According to a report by Cointelegraph, which was generated from an original article by BChain, three South Korean governmental departments are working on a new regulatory framework for the Blockchain space that aims to legitimize it.
In truth, this appears to mean that they aim to legitimize it enough to easily regulate it just as governments regulate any other existing industry.
Even so, how they plan to structure such a framework is actually quite telling, especially for countries like the United States, which have cited the difficulty of classifying the space to promote regulation.
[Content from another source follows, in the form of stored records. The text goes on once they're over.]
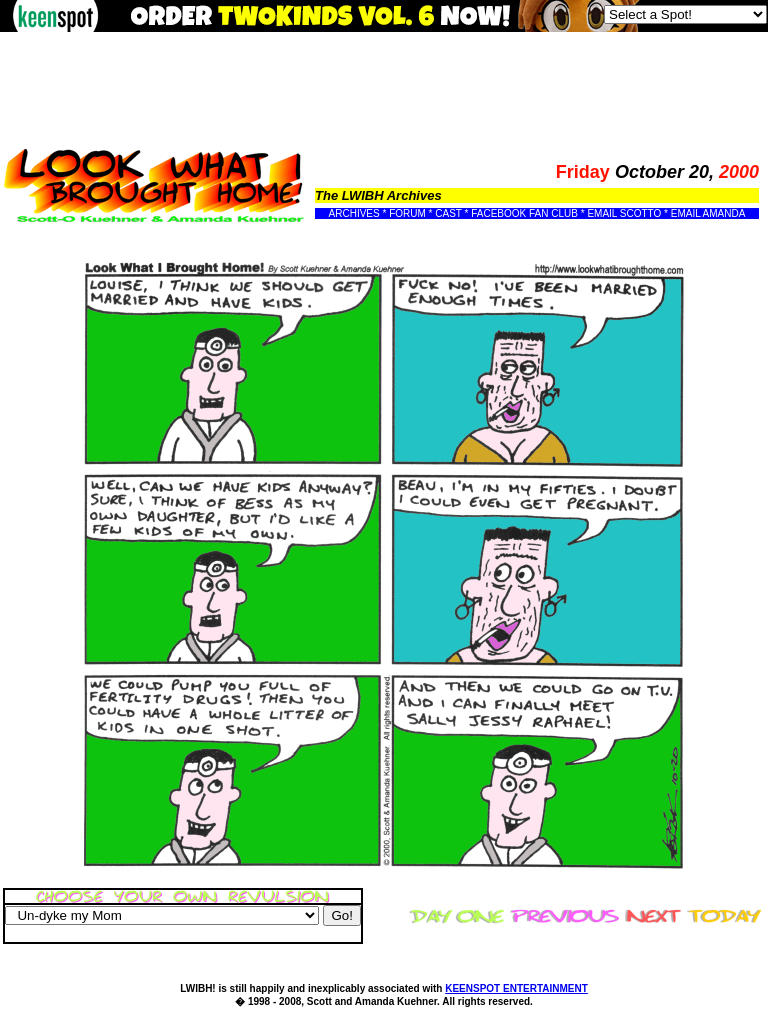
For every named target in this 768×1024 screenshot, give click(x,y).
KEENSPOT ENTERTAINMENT (516, 988)
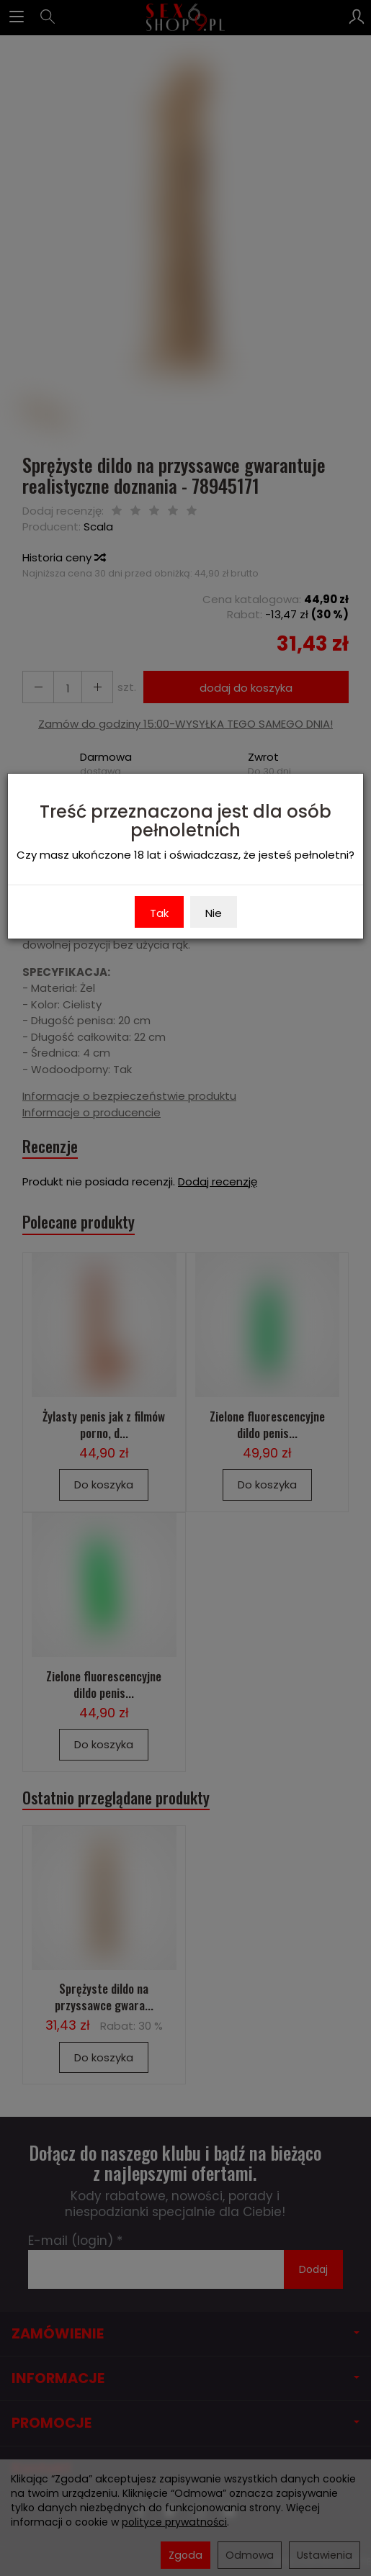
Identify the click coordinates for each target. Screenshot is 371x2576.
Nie (213, 913)
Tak (159, 913)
To begin, areas of the industry that will be covered include: blockchain systems construction, decentralized applications development, and cryptocurrency exchanges and transactions, according to Cointelegraph.
How it defines online cryptocurrency exchanges is particularly telling.
Reportedly, the latest version of the report that will contain the future framework calls cryptocurrency exchanges crypto asset exchanges and brokerages. According to an article by Hacked, this means that they can easily be defined as regulated institutions because the terms that are used serve as a guide for how to treat them in the financial space.
In essence, this definition means that regulators should look over cryptocurrency exchanges in the same way as they do traditional asset exchanges and brokerages, except they should also keep in mind that what these institutions trade is crypto-assets.
In this way as well, instead of branding them as cryptocurrencies, which have never been regulated before, this report has branded them as simply a new asset class.
Overarching all of this is the apparent fact that South Korea, up to this point, has not done any sort of large-scale, statistical survey of the Blockchain sector. The entire report will be statistically driven and will apparently cover three major parts of the industry with ten sub-categories as well.
Included in this is the integration of Blockchain systems into traditional industries like the security industries, the financial industry, the insurance industry, and the medical services industry.
While Cointelegraph posits that these efforts have largely been spurred on by recent hacks in the space, one can only hope that part of the motivation is because of the success of legitimate Blockchain projects, globally.
If the United States could follow South Korea’s example, then we just might see a calmer response to the Blockchain’s rise than we are seeing now, in connection with clear tax laws on the subject.